B.C.'s economy should pick up a little steam in 2013 and then percolate at above-average growth rates between 2014 and 2016, according to a new report by Central 1 Credit Union.
The credit union's chief economist, Helmut Pastrick, predicts B.C.'s economy will grow at just 1.7% this year – down from 2.6% in 2011 – but should rise to 2% growth in 2013, and then grow to 3.5% by 2016.
Although the forecast could be affected by the recovery in the U.S., the European credit and banking crisis, and a "hard landing in China's economy," the report states domestic policies and trends will be more important drivers for the B.C. economy.
"The biggest risk to this continuing recovery is another recession, but I think that is a low probability," Pastrick said. "I also think we will continue to muddle through the euro crisis with a series of patchwork measures."

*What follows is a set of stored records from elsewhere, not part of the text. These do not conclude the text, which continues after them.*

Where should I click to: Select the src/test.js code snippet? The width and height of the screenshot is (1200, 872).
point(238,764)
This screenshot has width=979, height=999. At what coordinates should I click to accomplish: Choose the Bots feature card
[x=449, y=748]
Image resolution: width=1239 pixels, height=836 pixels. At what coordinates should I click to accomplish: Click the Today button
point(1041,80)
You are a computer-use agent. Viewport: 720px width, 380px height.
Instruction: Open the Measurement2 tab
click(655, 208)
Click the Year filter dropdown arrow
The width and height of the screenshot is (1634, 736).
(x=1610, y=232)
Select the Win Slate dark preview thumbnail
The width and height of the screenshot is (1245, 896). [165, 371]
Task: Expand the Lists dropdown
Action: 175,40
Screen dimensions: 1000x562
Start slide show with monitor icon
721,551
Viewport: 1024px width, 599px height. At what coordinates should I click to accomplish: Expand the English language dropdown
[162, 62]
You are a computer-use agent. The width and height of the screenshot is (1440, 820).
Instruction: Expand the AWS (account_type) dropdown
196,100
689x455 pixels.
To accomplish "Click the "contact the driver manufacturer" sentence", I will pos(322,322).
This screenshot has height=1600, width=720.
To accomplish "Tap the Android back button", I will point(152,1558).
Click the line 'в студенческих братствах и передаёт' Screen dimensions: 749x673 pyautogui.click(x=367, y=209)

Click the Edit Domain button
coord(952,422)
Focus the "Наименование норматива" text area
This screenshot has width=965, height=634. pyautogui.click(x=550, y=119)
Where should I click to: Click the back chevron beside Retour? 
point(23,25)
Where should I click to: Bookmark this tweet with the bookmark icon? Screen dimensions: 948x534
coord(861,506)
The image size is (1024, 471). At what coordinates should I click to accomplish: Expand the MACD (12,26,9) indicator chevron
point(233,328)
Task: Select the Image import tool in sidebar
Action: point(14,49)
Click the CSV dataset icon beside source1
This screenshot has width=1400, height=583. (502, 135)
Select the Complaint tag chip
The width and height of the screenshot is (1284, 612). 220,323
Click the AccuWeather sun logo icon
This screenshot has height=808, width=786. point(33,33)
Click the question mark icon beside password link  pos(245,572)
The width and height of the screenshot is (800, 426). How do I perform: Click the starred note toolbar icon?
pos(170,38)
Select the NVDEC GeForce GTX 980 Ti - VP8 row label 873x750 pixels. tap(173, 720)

A provincial election and reversion to the provincial sales tax (PST) are among the domestic trends that could have an impact on the B.C. economy, the report states. But the biggest impact will come from an industrial boom expected in Northern B.C., which includes new or expanded mines and oil and gas pipeline proposals.
"Business investment spending driven by several major projects is a key source of growth," the report states. "Non-residential construction spending will reach new highs, while machinery and equipment spending will only match pre-recession levels.
"Without these major projects, this spending would be 5% to 10% lower and would reduce overall GDP growth by about 0.3 to 0.5 percentage points."